The French culturati at the art organization that first commissioned the piece initially were nervous about Allen's act of portraying a famous French theorist via iconography of the American West. "We were there a month in 2006 building this piece," Allen explains, "and they were concerned at first that the French audience (which can be pretty cold-blooded) could be real resistant to what we were trying to do. Especially since we were coming from 'Bush Country,' as they called it. France and the U.S. government were not on good terms at that particular time, so we caught a little of that political tide."
An American expat was hired to mollify the difficult French audience by explaining the challenging English text, delivered with a twang by Allen's wife, Jo Harvey Allen. He recalls, " 'It took somebody from Bush Country to bring Artaud back to the French people,' they wrote, which was over the top, of course!"
In the work, Allen turns Artaud into a kind of Malcolm Lowry character, a not-so-innocent abroad looking for redemption in all the wrong places — a common country music trope as well. Lowry, the addled, boozy British writer of Under the Volcano, looms large in Allen's imagination: A 2010 book that surveys Allen's career (a collaboration of sorts with pal Hickey) begins with an epigraph by Lowry, a prayer asking God for help in making art out of seemingly random obsession. "If my motives are obscure, and the notes scattered and often meaningless, please help me to order it, or I am lost. ..."

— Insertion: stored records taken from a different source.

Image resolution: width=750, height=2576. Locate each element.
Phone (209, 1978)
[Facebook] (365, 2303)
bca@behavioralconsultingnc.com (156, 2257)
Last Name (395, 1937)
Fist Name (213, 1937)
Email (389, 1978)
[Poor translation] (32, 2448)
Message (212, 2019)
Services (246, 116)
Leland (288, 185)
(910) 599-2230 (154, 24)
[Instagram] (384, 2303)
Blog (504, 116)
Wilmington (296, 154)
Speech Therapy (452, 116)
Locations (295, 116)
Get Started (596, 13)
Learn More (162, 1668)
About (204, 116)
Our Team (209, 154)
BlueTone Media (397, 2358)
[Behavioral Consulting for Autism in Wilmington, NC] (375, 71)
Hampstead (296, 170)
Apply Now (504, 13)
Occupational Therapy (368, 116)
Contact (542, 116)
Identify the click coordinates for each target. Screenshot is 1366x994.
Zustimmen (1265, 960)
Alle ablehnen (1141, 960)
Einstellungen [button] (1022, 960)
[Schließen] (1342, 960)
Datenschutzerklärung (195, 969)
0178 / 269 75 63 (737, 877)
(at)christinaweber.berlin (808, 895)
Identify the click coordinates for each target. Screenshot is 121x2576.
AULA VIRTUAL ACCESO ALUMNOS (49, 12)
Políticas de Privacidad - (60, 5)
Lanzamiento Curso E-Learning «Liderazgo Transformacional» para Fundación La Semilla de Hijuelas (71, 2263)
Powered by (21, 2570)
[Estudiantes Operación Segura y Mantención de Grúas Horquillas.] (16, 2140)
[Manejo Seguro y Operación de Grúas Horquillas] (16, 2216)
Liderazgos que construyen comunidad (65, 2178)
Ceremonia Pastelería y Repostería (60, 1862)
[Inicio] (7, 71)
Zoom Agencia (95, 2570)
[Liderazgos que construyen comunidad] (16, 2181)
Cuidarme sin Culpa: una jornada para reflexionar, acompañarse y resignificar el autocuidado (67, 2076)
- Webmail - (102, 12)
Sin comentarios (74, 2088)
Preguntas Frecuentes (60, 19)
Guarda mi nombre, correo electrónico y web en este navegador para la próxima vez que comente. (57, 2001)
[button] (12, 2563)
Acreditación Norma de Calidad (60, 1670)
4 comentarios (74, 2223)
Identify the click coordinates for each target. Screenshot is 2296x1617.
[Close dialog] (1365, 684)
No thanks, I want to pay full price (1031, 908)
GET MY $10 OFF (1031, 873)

Hickey points out that Allen, like most songwriters, is a devoted notebook keeper, collecting "hundreds of them, shelves of them, accumulated over the years, filled with scraps of texts, pieces of lyrics, scrapbook images pasted in, drawings, schemata and lists."
Whether Artaud's work and influence gave him, posthumously, that fragile order out of chaos that Lowry and Allen longed for, or whether he died lost is debatable. Allen hints at an answer in a simple drawing he calls Smile (Momo Chronicles). It's a straightforward black-ink portrait of Artaud's aged face, that face that originally fascinated him at City Lights bookstore in the '60s. Momo, an endearing word for a holy fool, is what Artaud called himself in his madness. Over Momo's impenetrable mouth, Allen superimposes a blood-red smile.
Terry Allen's "Ghost Ship Rodez: The Momo Chronicles" is on view at L.A. Louver until April 16.